Into the LLM Tokenization

How do they create tokens?

Starts with crawling data from the internet to build a massive dataset
Filter data with classifier to removing part of the data that low performance (noisy, duplicate content, low-quality text, and irrelevant information)
Cleaned data will be compressed into something the machine usable

So instead of feeding a raw text into model, it converted into tokens

Example: FineWeb-Edu dataset¹

With the cleaned dataset, the tokenizer firstly will breaking down the raw text into smaller pieces (also tokens). These can be words, parts of words, or punctuation,... depending on the tokenizer
The tokens will be assigned a unique ID, commonly a number. For example, the word cat might be one token, the word running could split into run and ning
Tokenization reduces raw text to numbers that a language model can process, so when a model usually introduced with 15 trillion tokens that means 15 trillion of these units were created after cleaning and filtering.
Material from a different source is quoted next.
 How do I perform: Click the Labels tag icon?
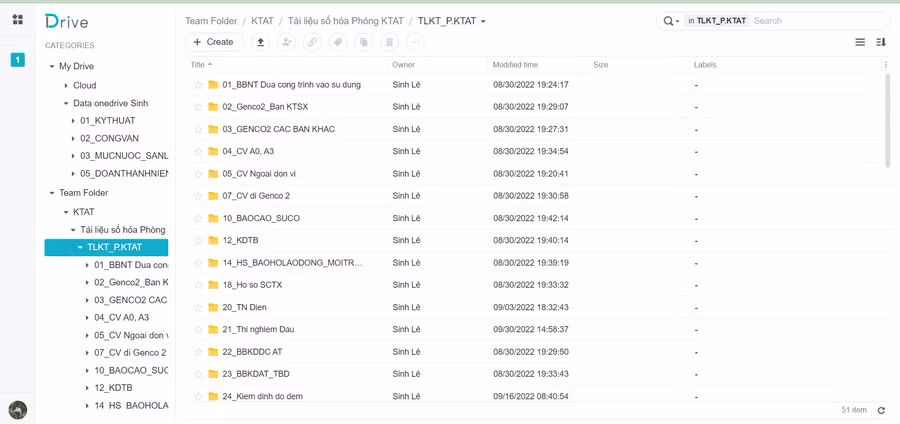(338, 42)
Note: Did you notice asterisks (*) is recognized as 2 tokens? The first one have a space before.

Some tokenizer will applied Byte Pair Encoding (BPE, or digram coding)² to help model more generalized across the messy dataset.

Starts with individual tokens, it will repeatedly find most frequent pair of token in the raw data, and merges them into a single new token.

For example: "you" and "are" in dataset obviously appear together a lot, the BPE algorithm might create "you are" as one token instead of two.

This method can reduces the number of tokens, speeding up training and inference.